● **Reading passage**
━━━━━━━━━━━━━━━━━━━━━━━━━━━━━━
Allen's assertion also ignores the issue at the heart of the controversy -- presumably to be considered by the Senate Judiciary Committee and possibly by the courts -- of whether Bush violated the law in authorizing the program. As noted in the February 6 edition of Newsweek, senior officials at the Justice Department such as former deputy attorney general James B. Comey, objected strenuously to the program and to vast expansions of executive power to conduct the “war on terror.” As Media Matters noted prior to the Newsweek article's release, Comey, while serving as acting attorney general while then-Attorney General John Ashcroft was hospitalized in 2002, refused to reauthorize the surveillance program. Comey's refusal reportedly prompted White House chief of staff Andrew H. Card Jr. and then-White House counsel Alberto R. Gonzales, now the attorney general, to visit Ashcroft in the hospital to obtain Department of Justice approval. Newsweek reported: “In pain and on medication, Ashcroft stood by his No. 2. A compromise was finally worked out. The NSA was not compelled to go to the secret FISA court to get warrants, but Justice imposed tougher legal standards before permitting eavesdropping on communications into the United States.”

Moreover, Duffy's claim that Bush “put the NSA story to bed” ignored polling showing that the public is, and continues to be, concerned about the controversy.
━━━━━━━━━━━━━━━━━━━━━━━━━━━━━━
● **Assigned task**
Answer these questions from the passage on the NSA surveillance controversy:
(a) Which edition of Newsweek does the passage cite?
(b) Which two officials visited Ashcroft in the hospital to obtain Department of Justice approval?
(c) According to the polling mentioned, how does the public regard the controversy?
The items that follow are separate material and have no connection to the passage above.

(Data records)
━━━━━━━━━━━━━━━━━━━━━━━━━━━━━━
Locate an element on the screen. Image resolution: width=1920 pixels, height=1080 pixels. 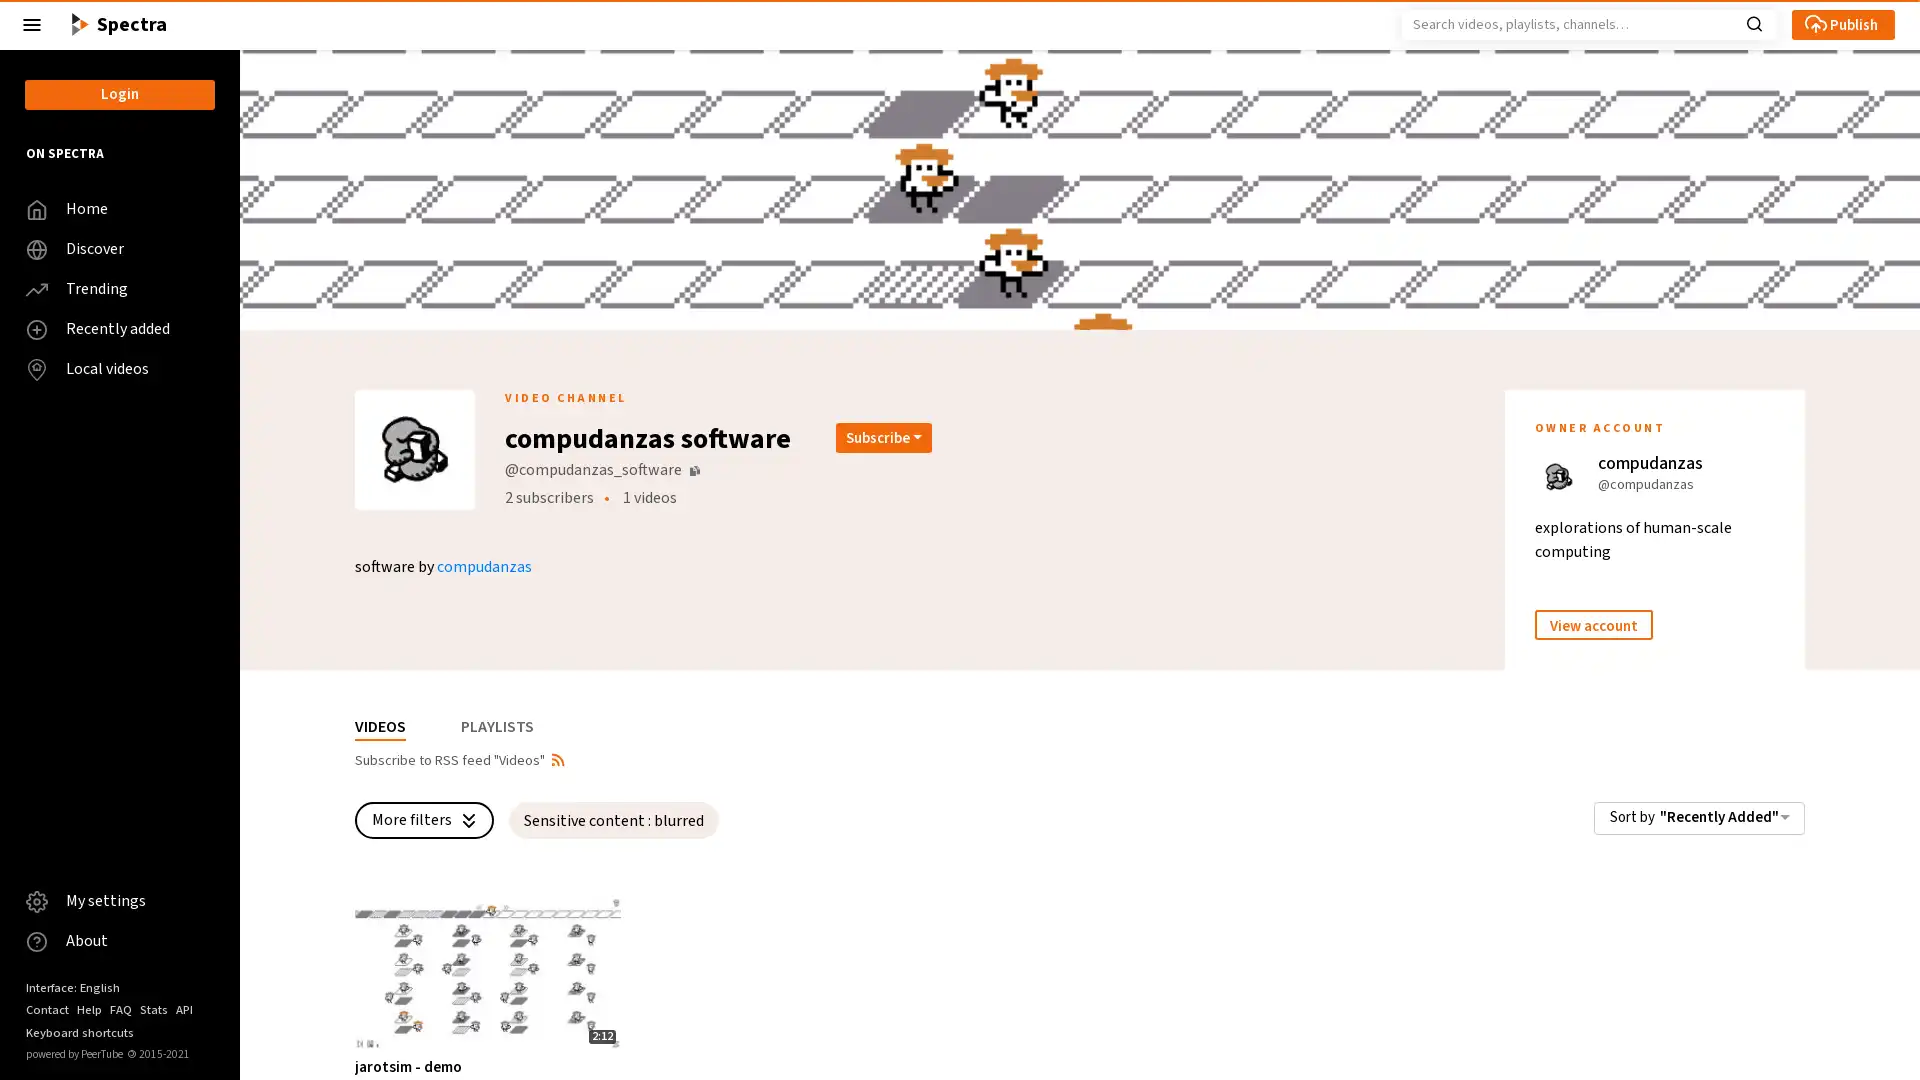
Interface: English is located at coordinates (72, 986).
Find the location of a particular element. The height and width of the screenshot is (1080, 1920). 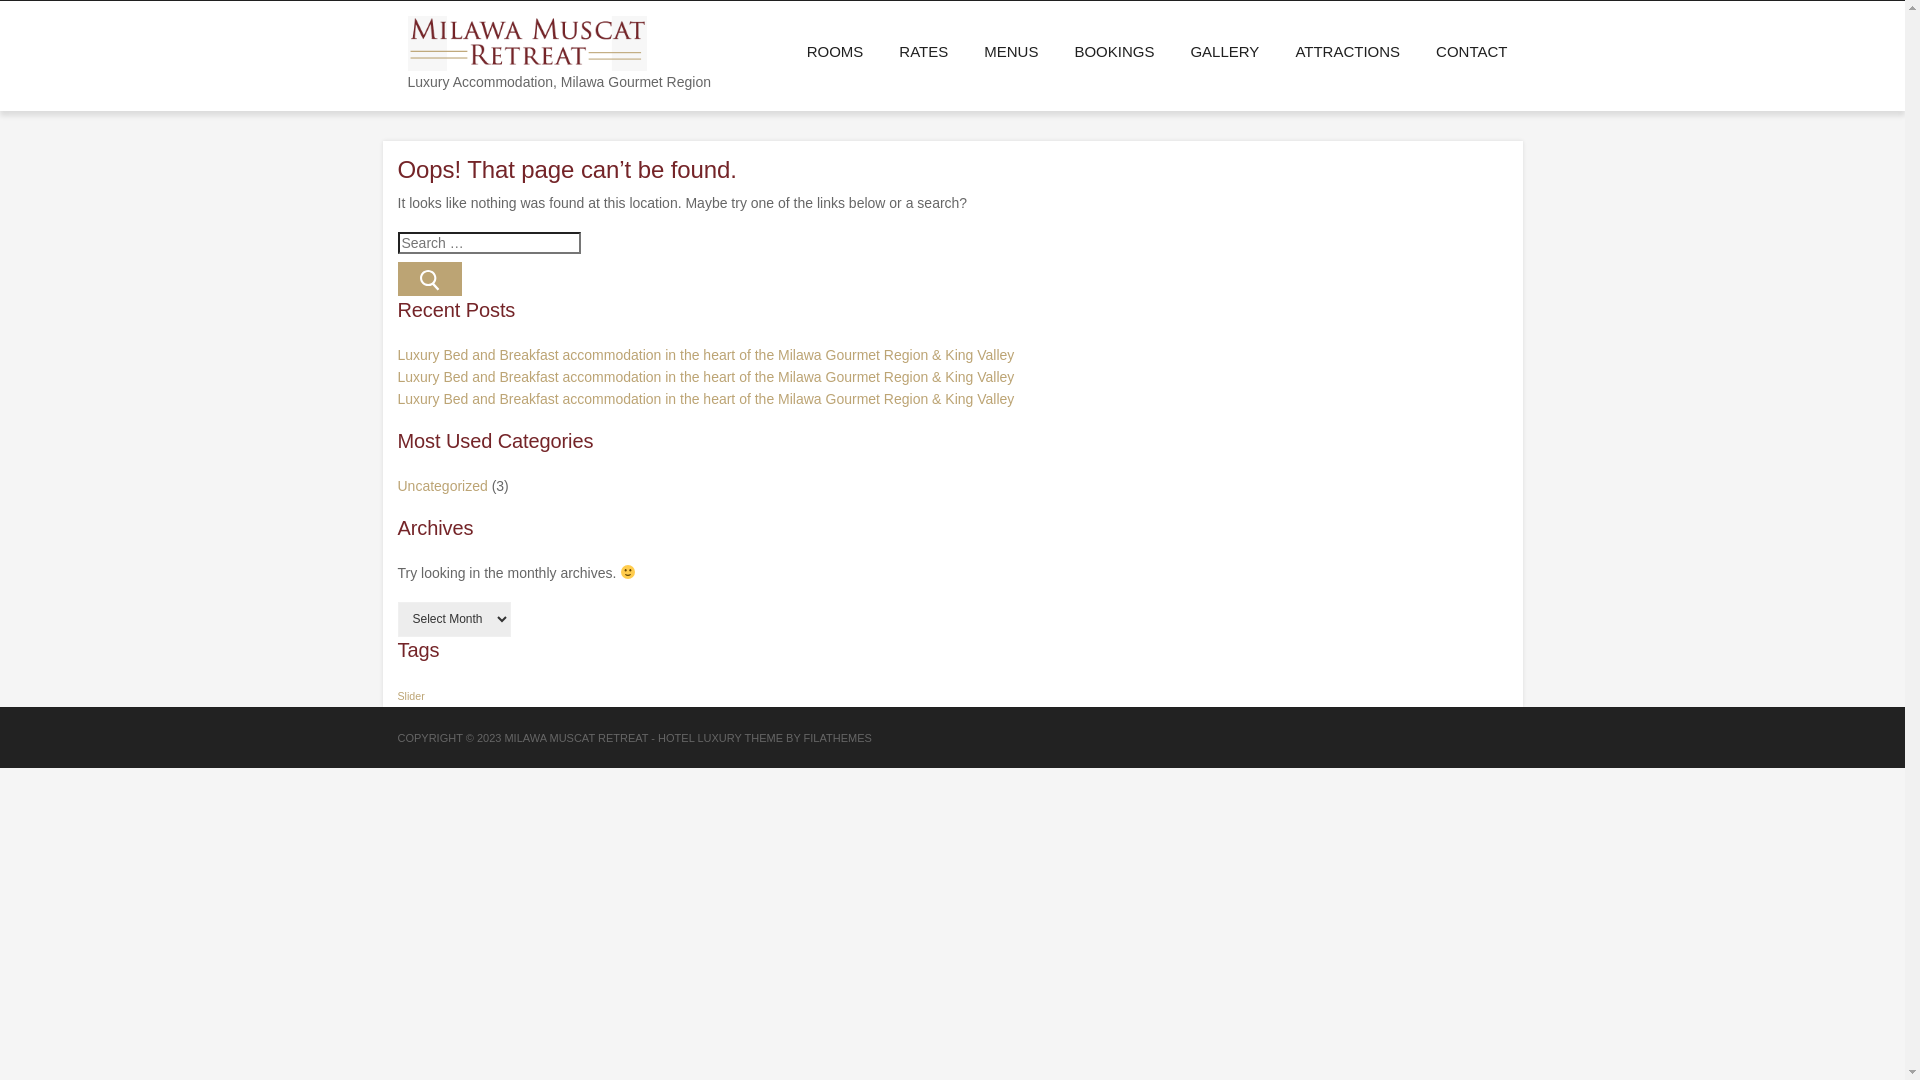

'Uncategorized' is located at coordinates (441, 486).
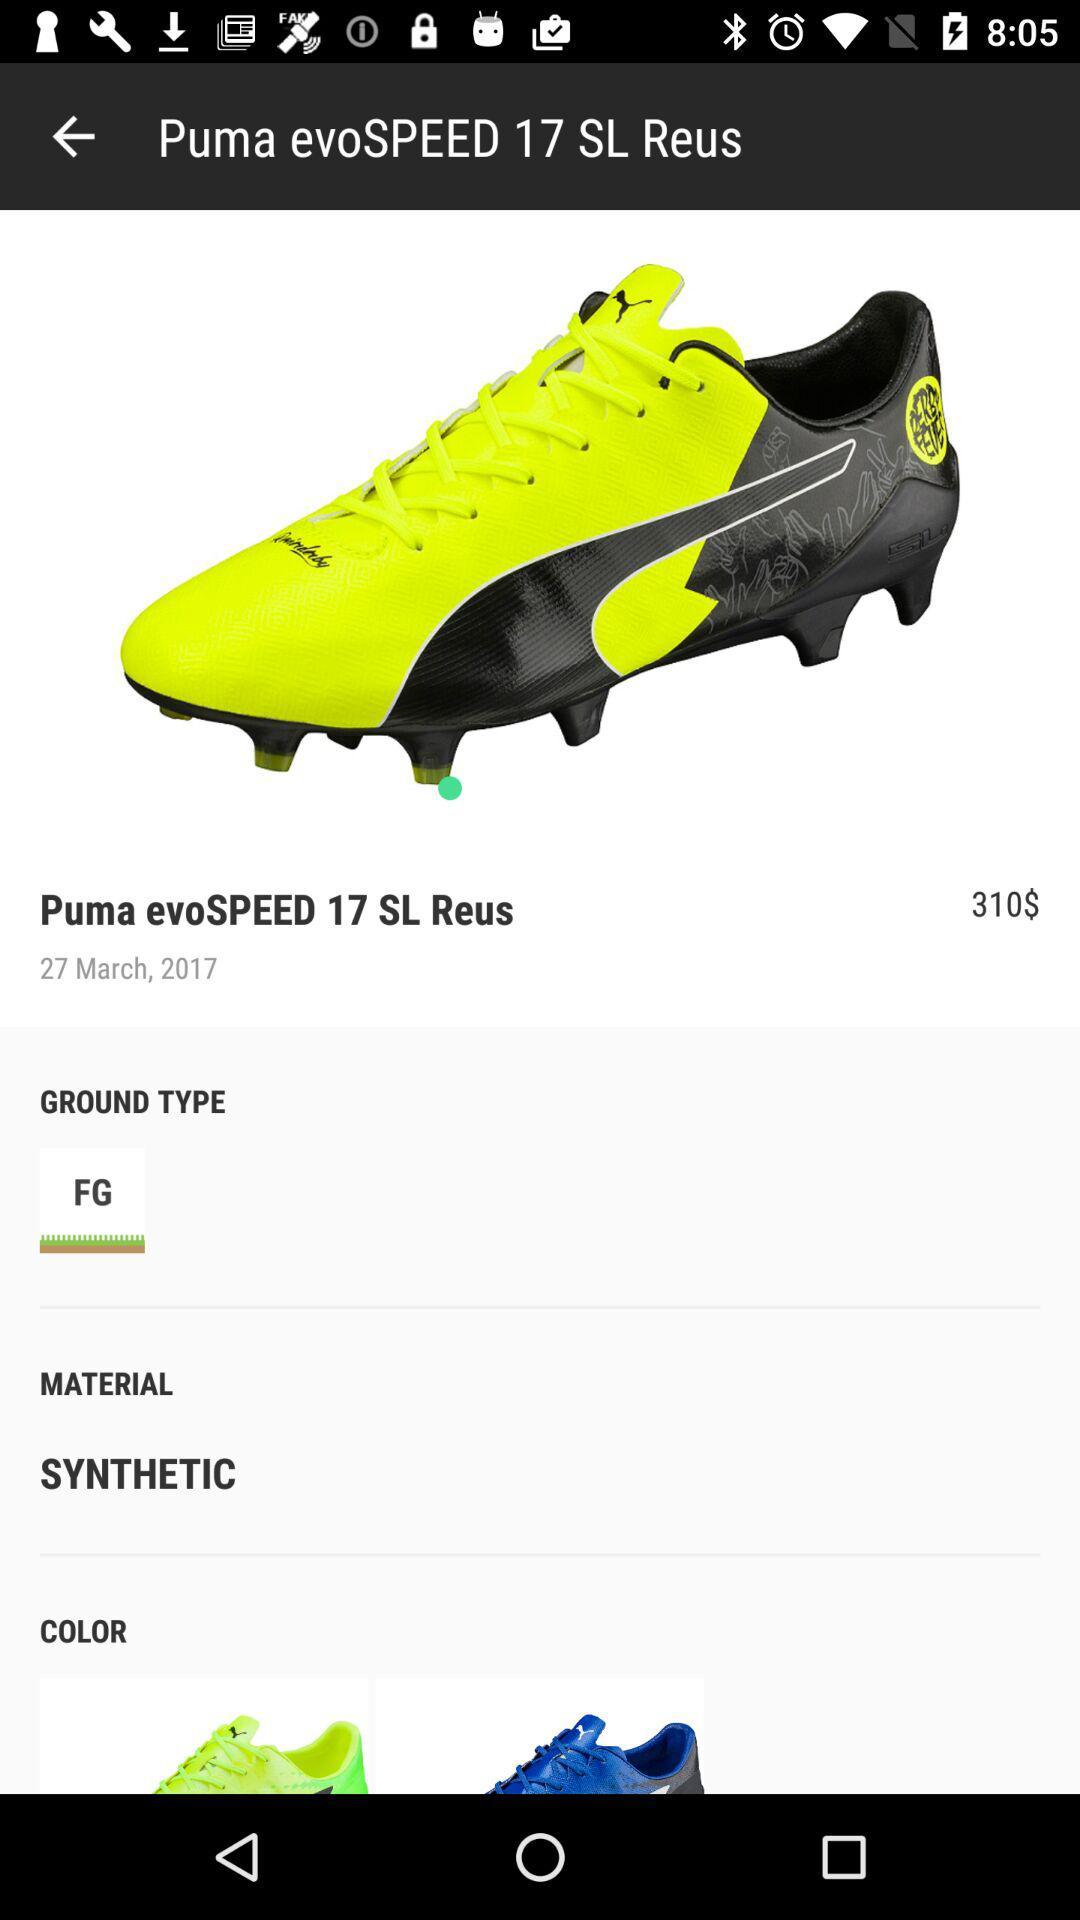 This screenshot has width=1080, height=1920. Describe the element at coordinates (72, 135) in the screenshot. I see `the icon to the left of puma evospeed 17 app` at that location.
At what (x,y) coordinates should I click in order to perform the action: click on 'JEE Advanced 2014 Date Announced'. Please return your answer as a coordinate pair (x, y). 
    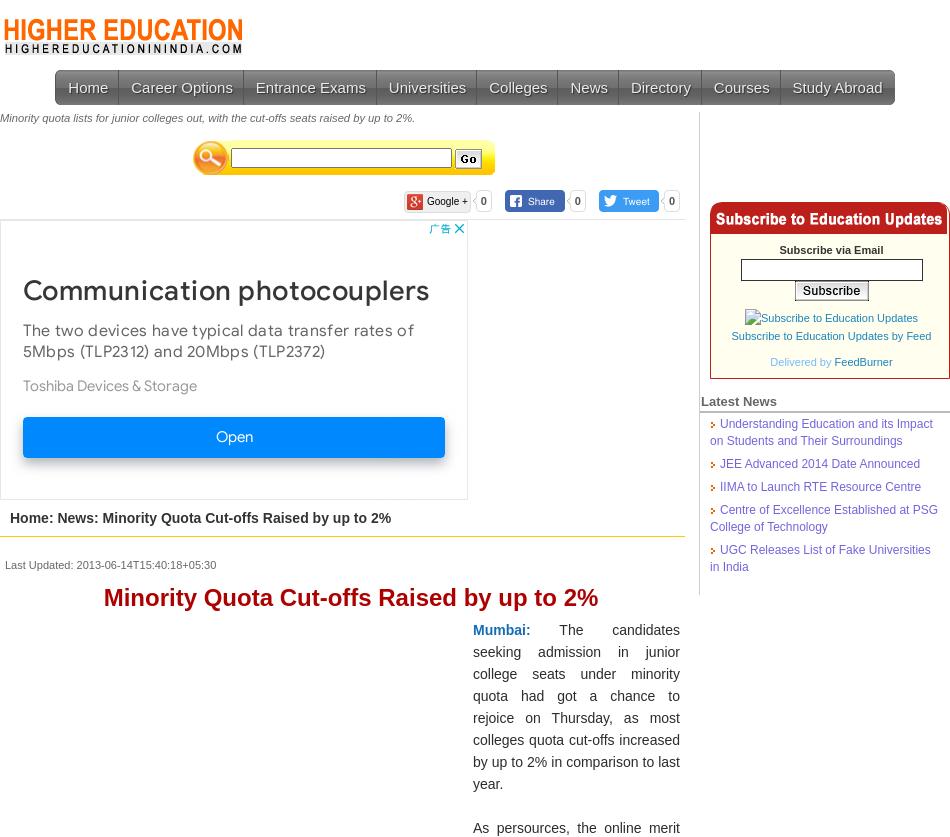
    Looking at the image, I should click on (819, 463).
━━━━━━━━━━━━━━━━━━━━━━━━━━━━━━
● **Exercise result**
(a) The February 6 edition.
(b) White House chief of staff Andrew H. Card Jr. and then-White House counsel Alberto R. Gonzales.
(c) The public is, and continues to be, concerned about it.